Our method is a departure from previous gap-filling methods in that we place an increased emphasis on the accuracy of the final model. The approach is to preserve the set of reactions in the initial model and to direct the model builder to a set of reactions that lead to a biomass-producing model and can be added with high confidence. In the GapFind/GapFill framework, reactions are added until every metabolite in the model is produced, and many additional reactions may be added to a model that are not required for the production of biomass. We will demonstrate that the proposed method is less computationally intensive than GapFind/GapFill. In the method described in [8], hereafter referred to as GapReed, reactions may be added to the model which are downstream/upstream of the actual gap. In other words, there is no attempt to ensure that modifications address gaps in the “backbone” of the network; the gaps may be masked by implausible exchange reactions or secondary pathways. The emphasis in our method is directing the modeler to the gaps in the backbone of the network that can be addressed by adding high-confidence reactions to the model.

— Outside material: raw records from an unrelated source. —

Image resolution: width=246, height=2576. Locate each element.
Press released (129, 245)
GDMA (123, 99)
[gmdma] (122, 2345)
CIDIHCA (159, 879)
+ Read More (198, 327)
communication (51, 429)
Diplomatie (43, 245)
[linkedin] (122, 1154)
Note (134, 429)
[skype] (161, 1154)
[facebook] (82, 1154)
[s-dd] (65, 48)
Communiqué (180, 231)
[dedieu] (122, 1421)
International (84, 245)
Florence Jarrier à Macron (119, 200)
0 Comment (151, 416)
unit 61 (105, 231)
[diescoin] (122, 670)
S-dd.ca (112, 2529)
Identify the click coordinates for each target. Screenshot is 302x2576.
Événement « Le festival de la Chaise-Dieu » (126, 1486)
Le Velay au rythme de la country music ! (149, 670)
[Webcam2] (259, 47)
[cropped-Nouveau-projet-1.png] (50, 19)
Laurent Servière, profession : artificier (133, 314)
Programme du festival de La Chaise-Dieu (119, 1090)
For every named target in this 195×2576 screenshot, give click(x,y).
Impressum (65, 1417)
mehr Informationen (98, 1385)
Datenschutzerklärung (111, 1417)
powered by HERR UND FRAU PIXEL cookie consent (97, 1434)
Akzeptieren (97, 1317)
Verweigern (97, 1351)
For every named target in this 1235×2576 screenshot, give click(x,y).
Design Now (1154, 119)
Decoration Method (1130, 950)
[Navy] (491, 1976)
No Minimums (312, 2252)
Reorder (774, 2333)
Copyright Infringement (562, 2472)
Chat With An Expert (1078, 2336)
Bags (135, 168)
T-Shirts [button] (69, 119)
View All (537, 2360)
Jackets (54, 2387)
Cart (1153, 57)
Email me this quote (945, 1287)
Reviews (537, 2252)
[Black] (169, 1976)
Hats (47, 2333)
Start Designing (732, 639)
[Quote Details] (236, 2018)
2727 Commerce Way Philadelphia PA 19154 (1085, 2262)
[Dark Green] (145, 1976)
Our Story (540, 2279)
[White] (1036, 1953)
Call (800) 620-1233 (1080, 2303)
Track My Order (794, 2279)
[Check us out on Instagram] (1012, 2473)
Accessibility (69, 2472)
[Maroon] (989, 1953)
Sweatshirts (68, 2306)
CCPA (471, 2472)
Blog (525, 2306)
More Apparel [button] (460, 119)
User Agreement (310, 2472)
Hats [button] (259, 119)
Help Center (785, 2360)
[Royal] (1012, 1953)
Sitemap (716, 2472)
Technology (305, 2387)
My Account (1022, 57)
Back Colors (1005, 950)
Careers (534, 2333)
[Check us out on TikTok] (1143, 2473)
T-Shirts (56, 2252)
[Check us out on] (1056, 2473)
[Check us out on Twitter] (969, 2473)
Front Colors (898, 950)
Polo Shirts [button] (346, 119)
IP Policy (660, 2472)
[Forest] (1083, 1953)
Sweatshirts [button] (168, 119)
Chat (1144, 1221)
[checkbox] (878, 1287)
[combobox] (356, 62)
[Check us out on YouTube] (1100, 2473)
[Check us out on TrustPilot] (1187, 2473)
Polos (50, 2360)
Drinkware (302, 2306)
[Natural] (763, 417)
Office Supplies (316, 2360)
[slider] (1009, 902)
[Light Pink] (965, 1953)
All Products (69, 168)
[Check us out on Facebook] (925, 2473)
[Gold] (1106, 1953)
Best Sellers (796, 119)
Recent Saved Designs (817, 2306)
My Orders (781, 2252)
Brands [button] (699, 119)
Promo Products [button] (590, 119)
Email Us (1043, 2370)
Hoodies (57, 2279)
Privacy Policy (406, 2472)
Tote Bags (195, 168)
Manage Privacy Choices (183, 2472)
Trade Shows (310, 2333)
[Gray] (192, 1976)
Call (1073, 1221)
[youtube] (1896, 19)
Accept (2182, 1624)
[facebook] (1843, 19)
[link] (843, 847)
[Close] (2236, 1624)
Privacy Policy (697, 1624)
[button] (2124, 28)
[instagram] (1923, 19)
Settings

The cost structure in FBA-Gap for the artificial exchange reactions is crucial to the proper identification of gaps in the metabolic network. Our approach is to identify the gaps that are furthest distance from the biomass reaction, utilizing as much of the existing network as possible. A trivial “fix” to any constraint-based model would be to add exchange reactions for every component of the biomass reaction, which would always result in a solution that has no biological relevance. Measuring distance in a metabolic network is a well-studied problem. Distances between metabolites in a metabolic network have been used to establish and refute scale-freeness [19, 20]. Investigators have noted difficulties associated with the inclusion of coenzymes in distance calculations, not the least of which is specifying which metabolites are coenzymes [13]. Some of these coenzymes are ubiquitous so that every metabolite appears near every other metabolite. Solutions to these difficulties include the introduction of compartments [13], excluding the most common metabolites from distance calculations [21], and using the Euclidean distance of attribute vectors for metabolites [14]. In FBA-Gap, the length of a path in the metabolic network is based on the number of reactions in which each metabolite occurs, penalizing paths that pass through often-occurring metabolites. Gaps where coenzymes play a prominent role can be discovered, but preference is given to other gaps.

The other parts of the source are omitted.